Courtesy of George Berzsenyi
Later in high school, Berzseny took Wilson and a bunch of other students to a math competition on the East Coast.
The concluding event at the competition was a game called Buzz.
Berzsenyi says, "The kid never heard of this before.
It's a counting game. Students stand in a circle and take turns counting, but there are complex rules where you replace numbers with words like "buzz," "bang" or "whack." Say the wrong word and you're out. It's very hard to keep the rules straight, especially as the count reaches into the hundreds.
Eventually, there were just two students left: the previous year's champion and Wilson.
"It was just unbelievable to watch," Berzsenyi recalls. "Very methodically, Jimmy just succeeded where the other kid did not."
For all his natural aptitude for math, at first Wilson did not do well in college.

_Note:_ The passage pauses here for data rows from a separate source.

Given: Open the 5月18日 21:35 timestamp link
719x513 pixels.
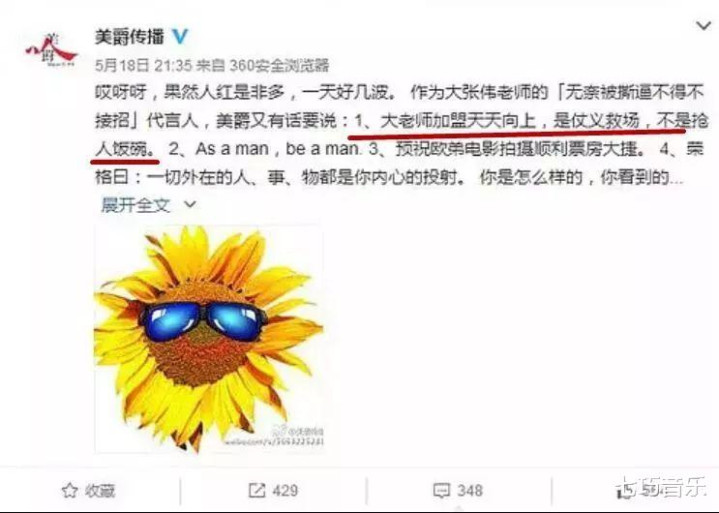Looking at the screenshot, I should click(x=143, y=66).
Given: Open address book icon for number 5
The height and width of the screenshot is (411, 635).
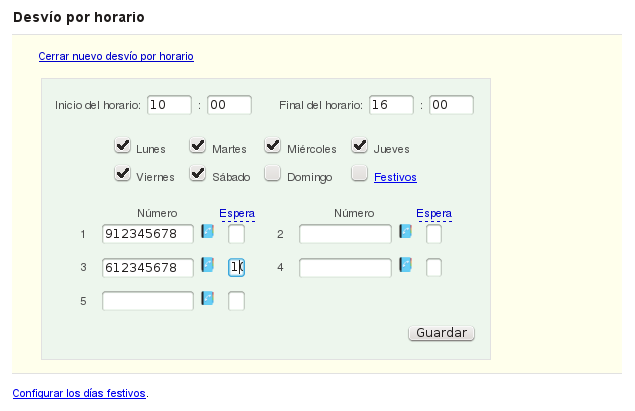Looking at the screenshot, I should coord(208,299).
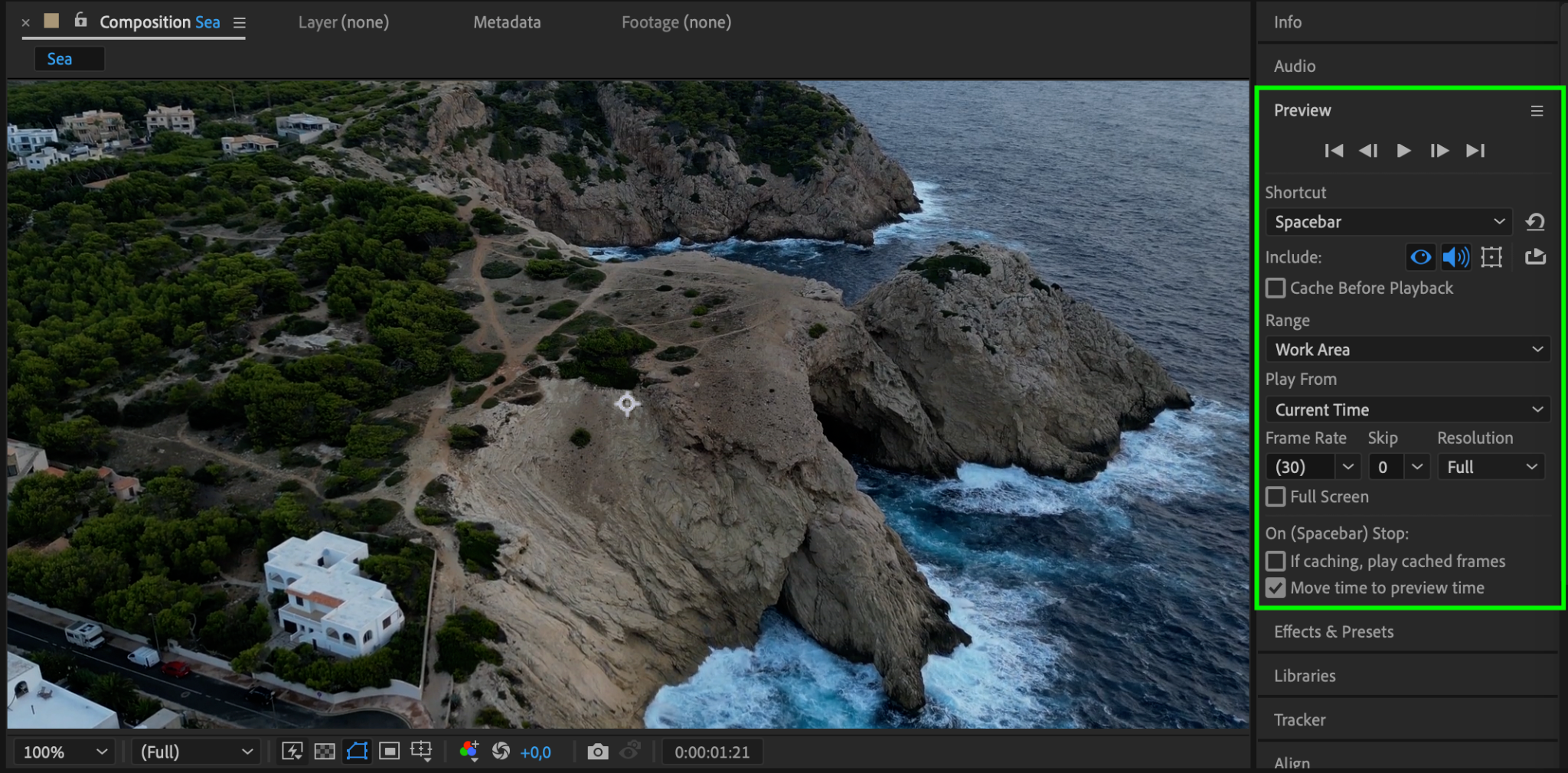1568x773 pixels.
Task: Uncheck Move time to preview time
Action: (x=1276, y=588)
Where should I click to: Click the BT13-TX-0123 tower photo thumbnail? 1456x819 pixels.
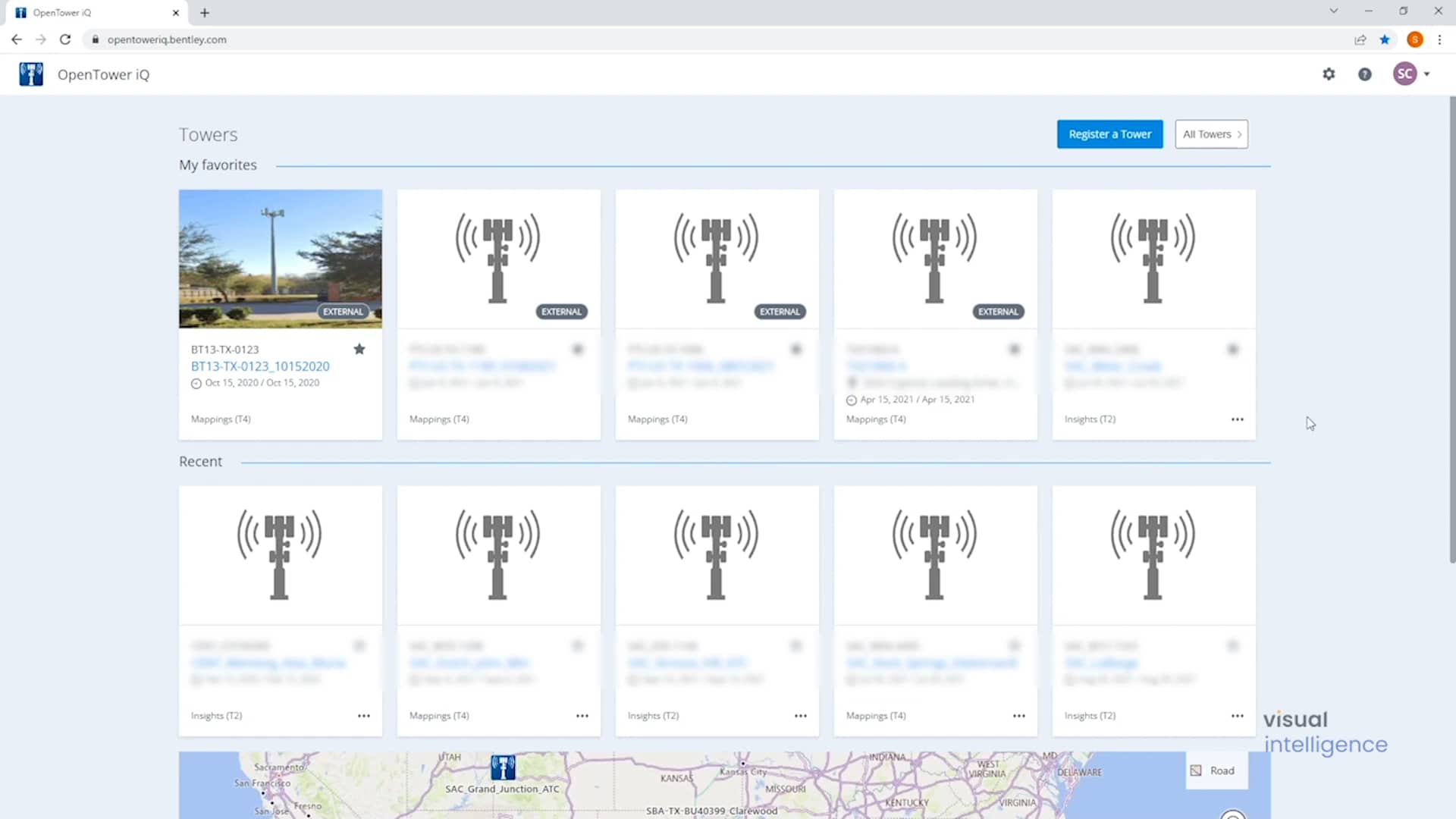coord(280,259)
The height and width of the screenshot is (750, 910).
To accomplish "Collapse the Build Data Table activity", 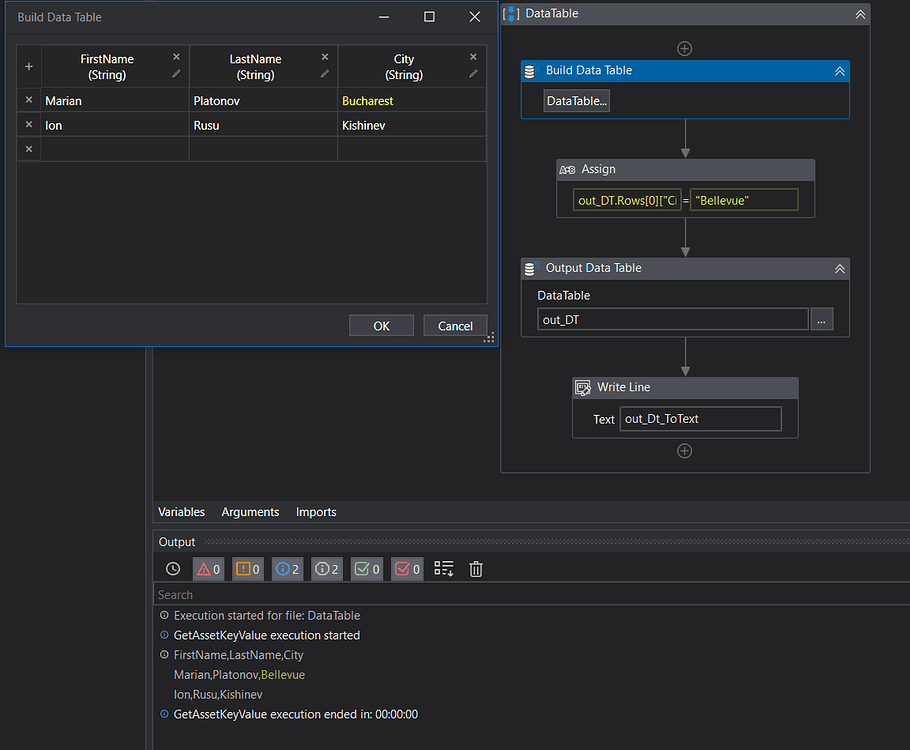I will click(x=840, y=71).
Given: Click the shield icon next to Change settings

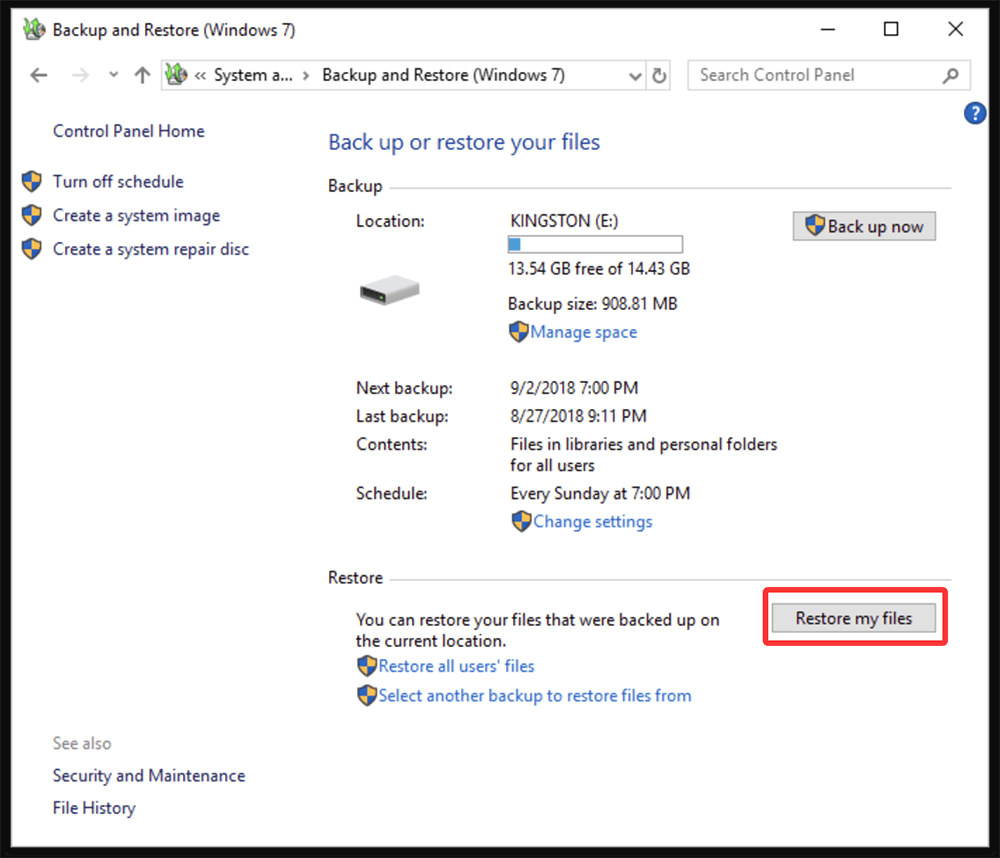Looking at the screenshot, I should click(519, 521).
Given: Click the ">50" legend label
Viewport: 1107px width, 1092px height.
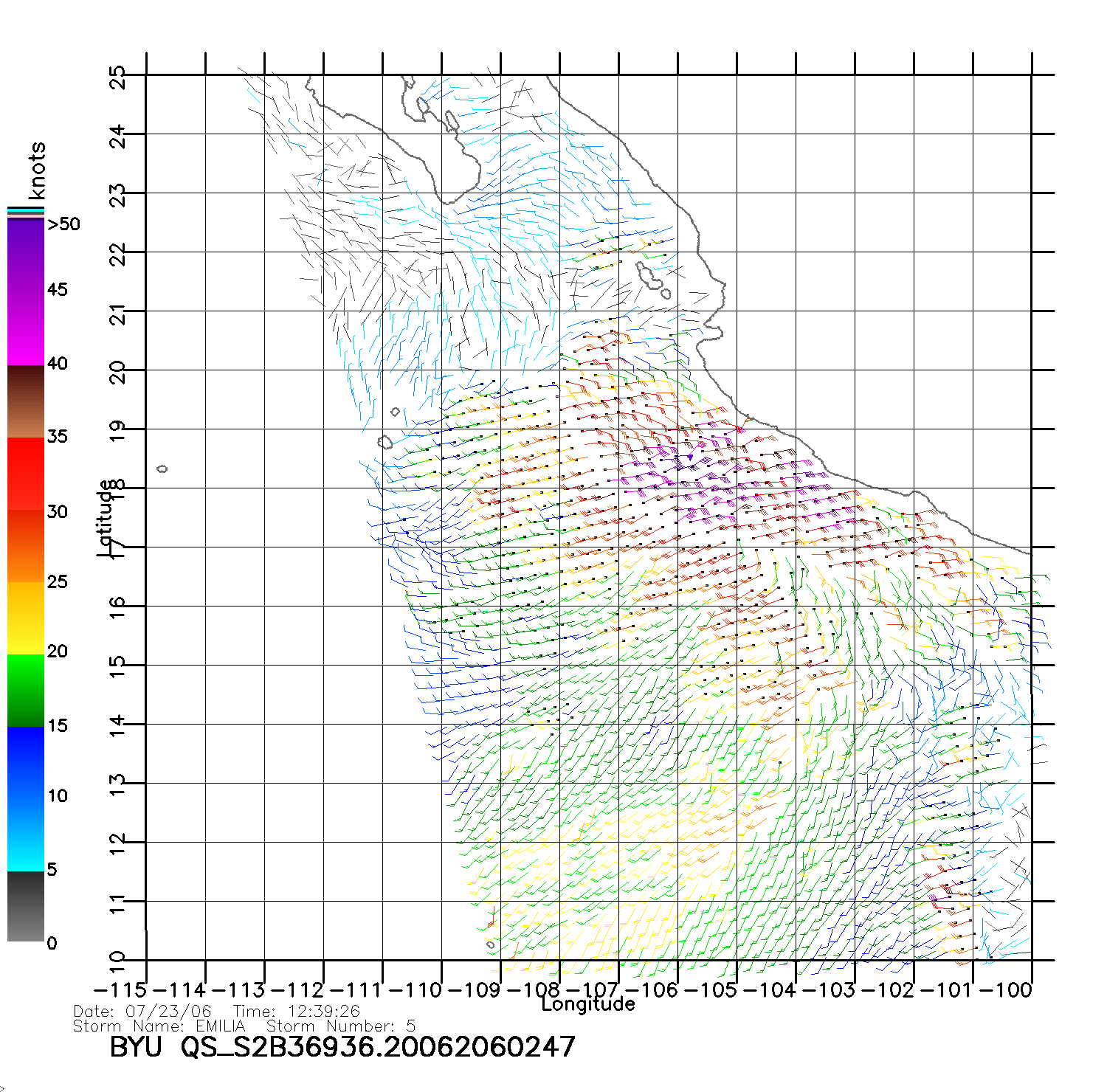Looking at the screenshot, I should [x=63, y=224].
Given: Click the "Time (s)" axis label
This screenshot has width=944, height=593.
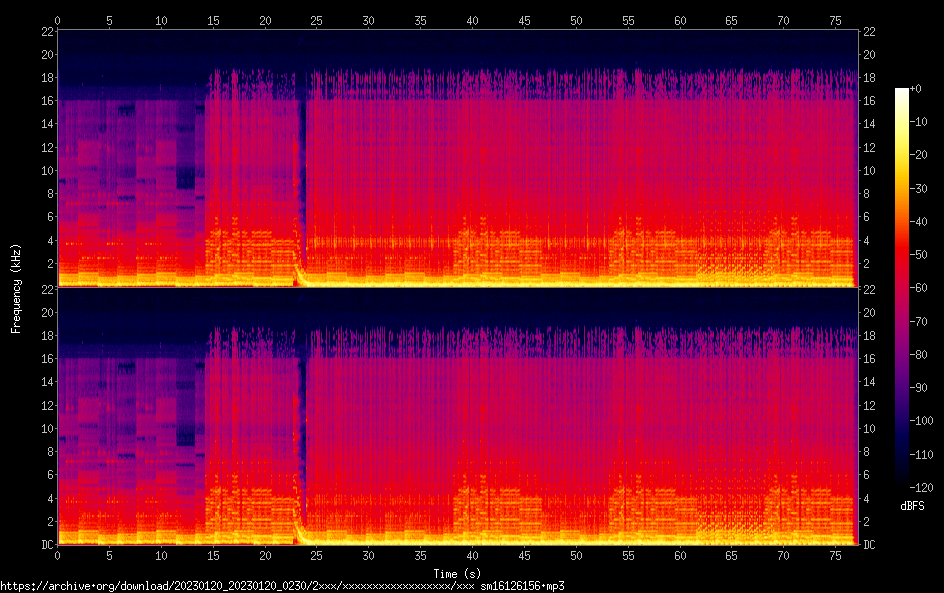Looking at the screenshot, I should tap(456, 573).
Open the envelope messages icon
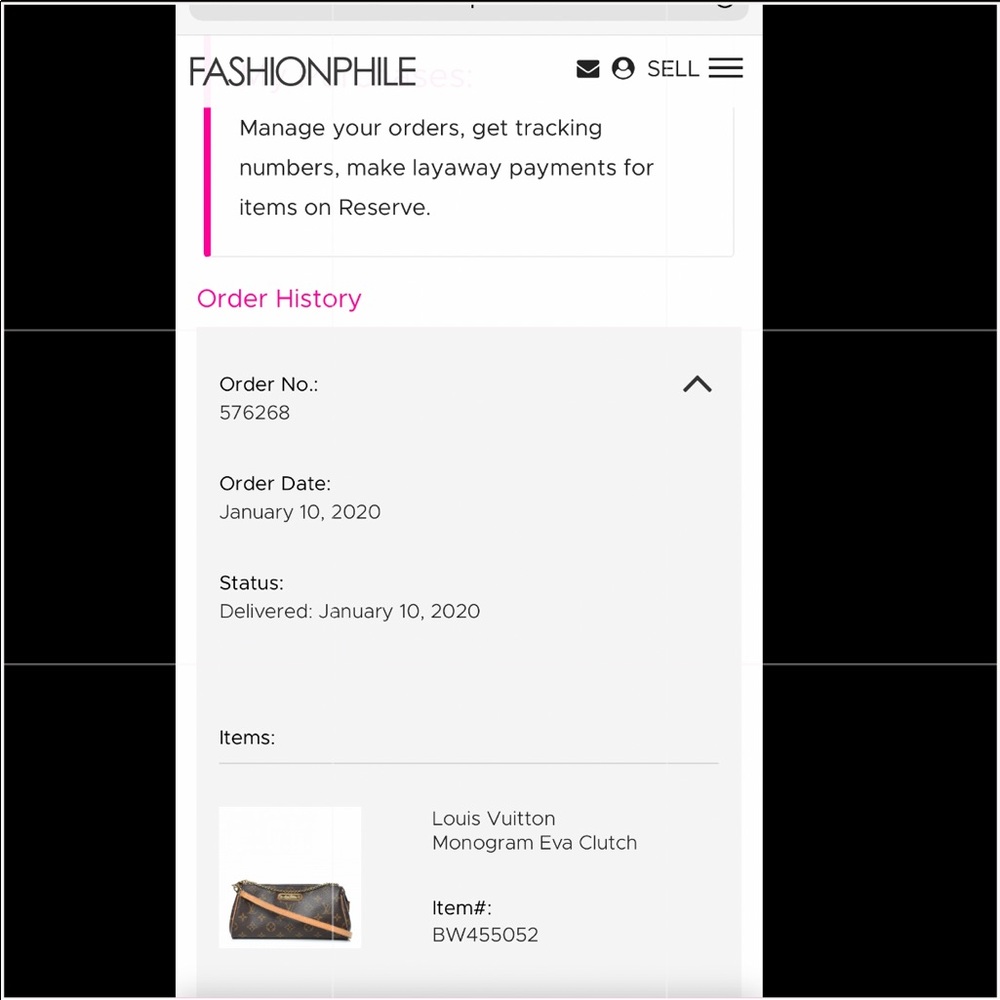1000x1000 pixels. tap(588, 69)
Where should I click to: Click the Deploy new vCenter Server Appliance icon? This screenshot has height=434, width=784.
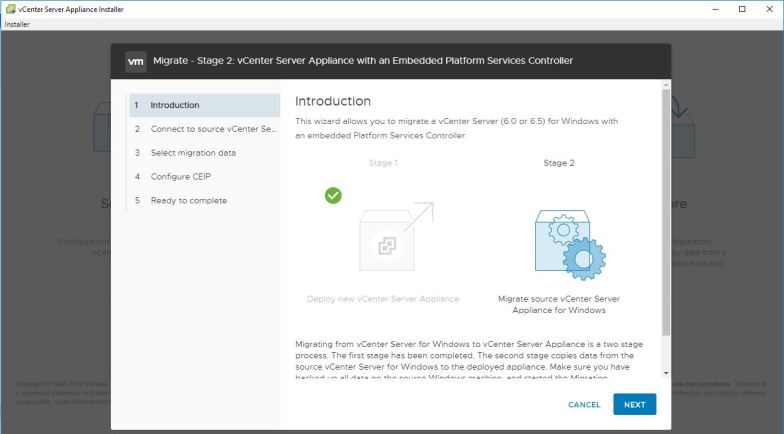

He dropped out of Texas A & M. Berzsenyi says it was because Wilson had not really learned how to study.
"At that time, I did not recognize some of the things I should have been doing," he says. "I still feel bad about it."
"I do not think he needs to feel that way at all," says Jimmy Wilson. Today he goes by Jim Wilson. He now has his college degree. He still lives in Beaumont, Texas. He has worked as an educator in the local school system for most of his adult life.
He's proud of what he did at East Coast math competition, proud of his math skills. He's especially proud of the day George Berzsenyi gave him a Rubik's Cube.
"'If you can solve it, you can keep it,'" Wilson recalls Berzsenyi saying.
It took him a couple of days, but solve it he did not.
Wilson recalled Berzsenyi telling him how impressed he was: "'Oh, by the way, I think you're the first person in the country to solve it.' "The cube Berzsenyi gave Wilson was one of those who brought back from Hungary, where the Rubik's Cube was invented. The U.S. version had so much to go on the market – it was so in 1980.
It's true Wilson did not achieve the kind of academic fame or financial success that some of Berzseny's other students did.
"I could look back with some regrets," Wilson says. But he has also found great fulfillment in helping the students he has been teaching about the years.
"To this day, I'm reaching out to help students improve their skills," he said. "That's when I was in high school with Dr. Berzsenyi," Wilson says.